▶ **Objective**
Please pull out the records from the line containing "Task: Click the" through the end of the records, reproducing them verbatim, with both ends included and the pictures left out.

▶ **Supplied information**
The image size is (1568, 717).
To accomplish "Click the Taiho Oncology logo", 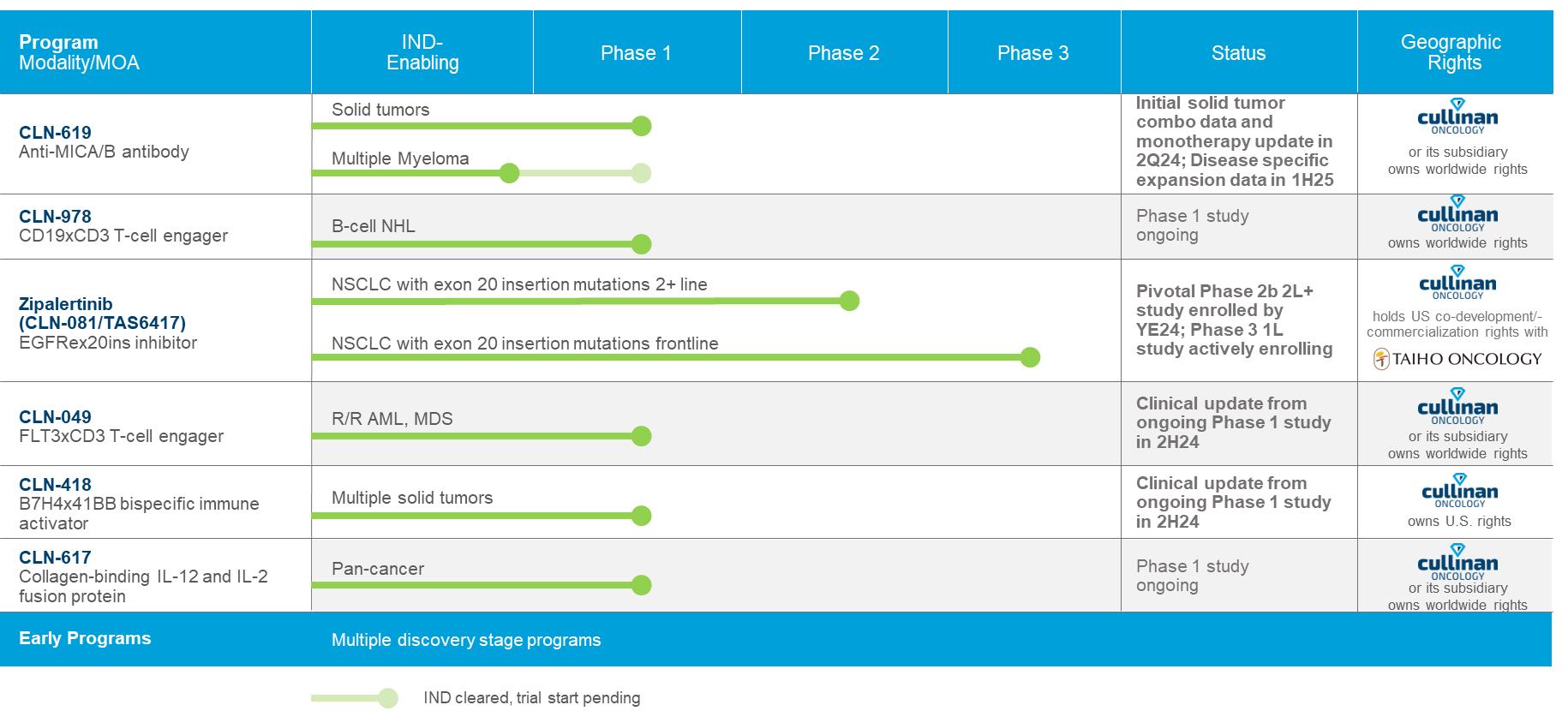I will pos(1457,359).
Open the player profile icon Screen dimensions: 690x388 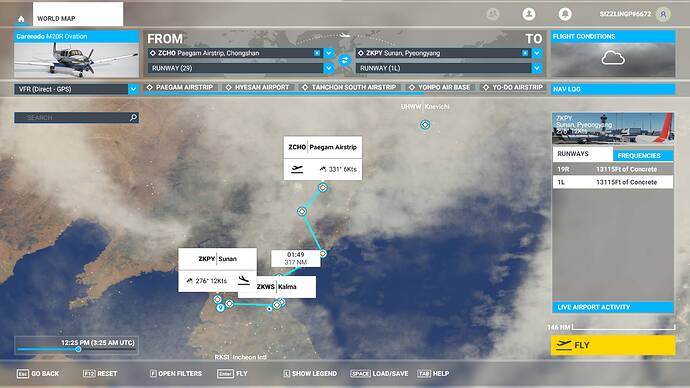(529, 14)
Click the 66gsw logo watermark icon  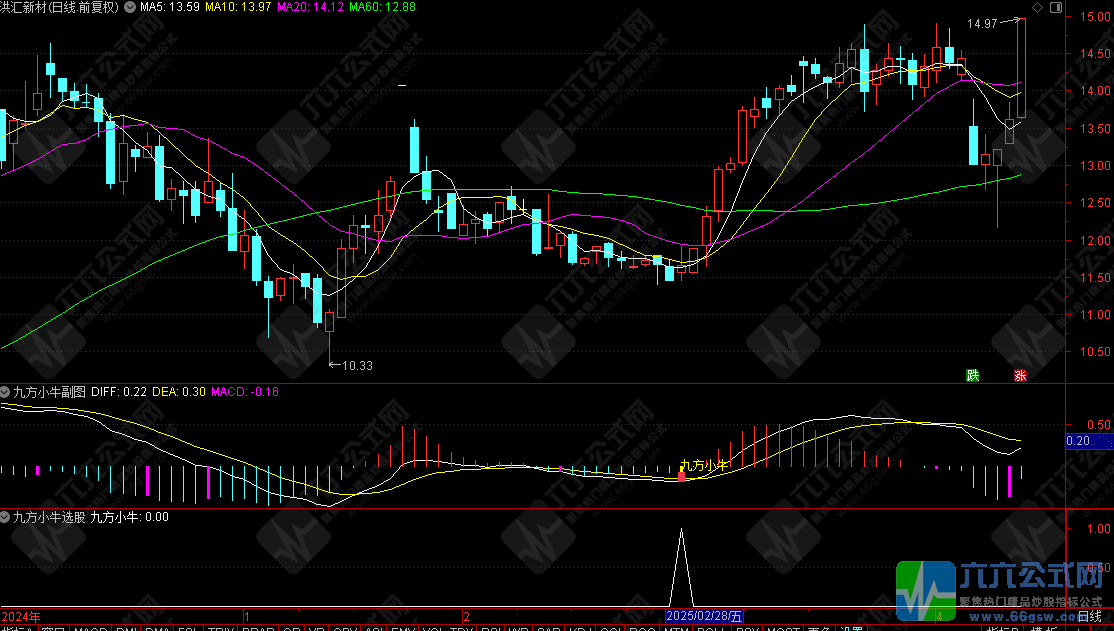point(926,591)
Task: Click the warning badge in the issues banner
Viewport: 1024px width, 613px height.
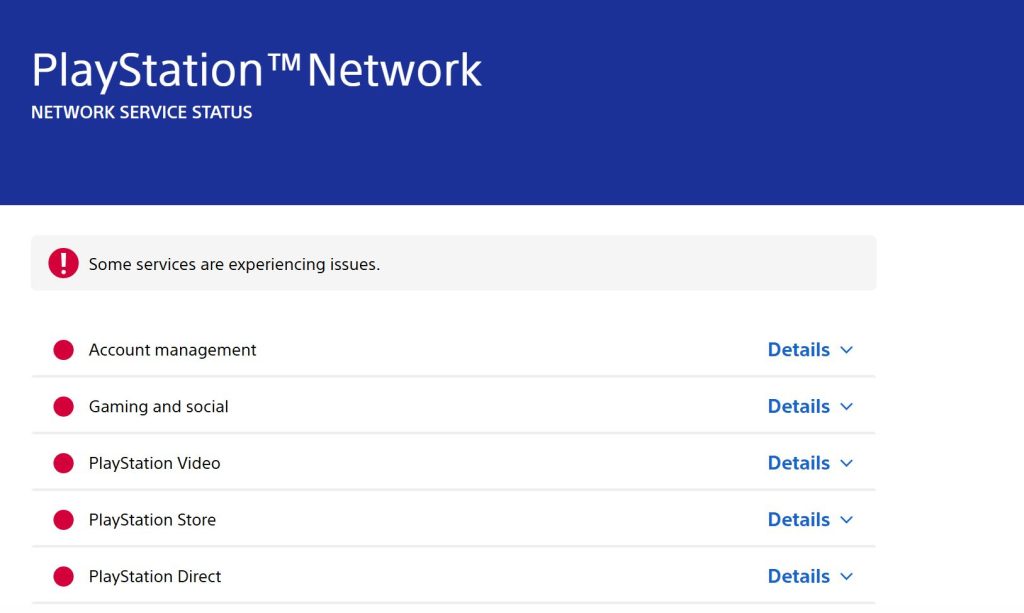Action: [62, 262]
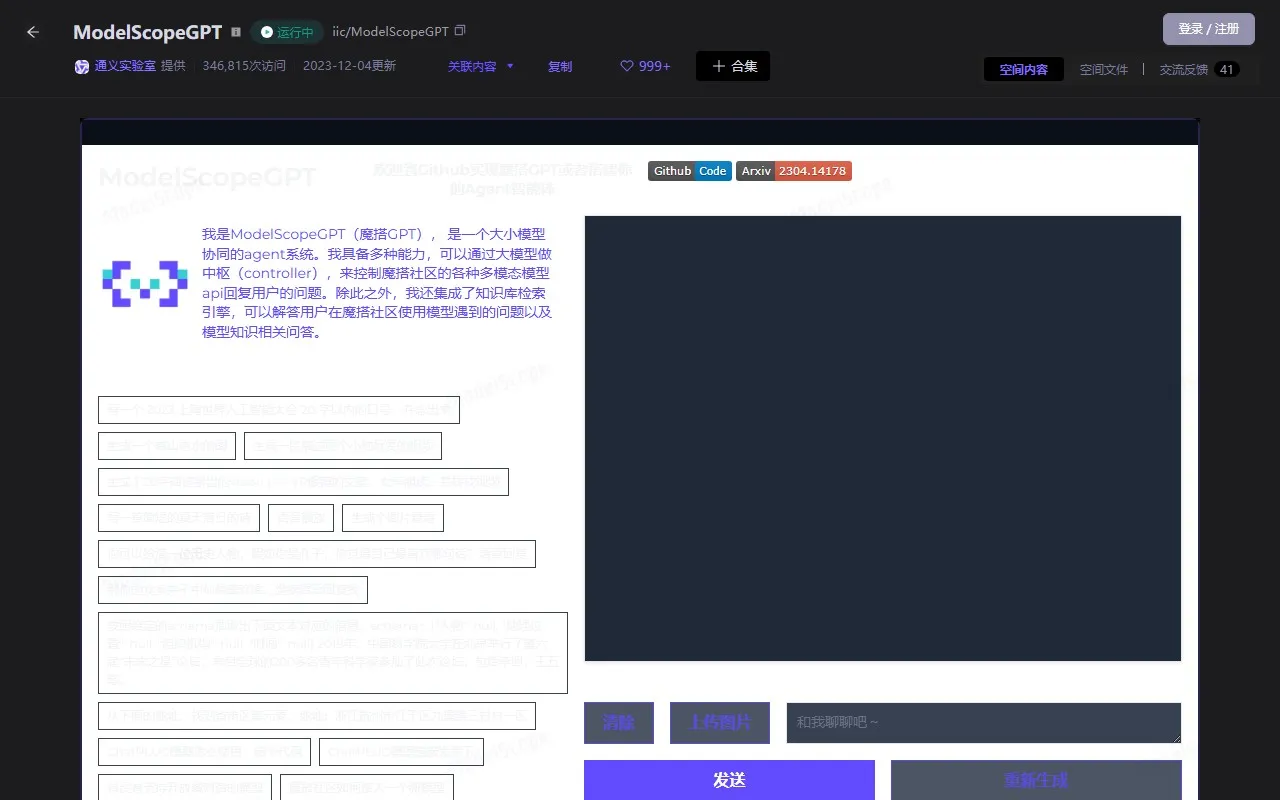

▶ **Solved problem**
Task: Click the warning badge in the issues banner
Viewport: 1024px width, 613px height.
Action: [62, 262]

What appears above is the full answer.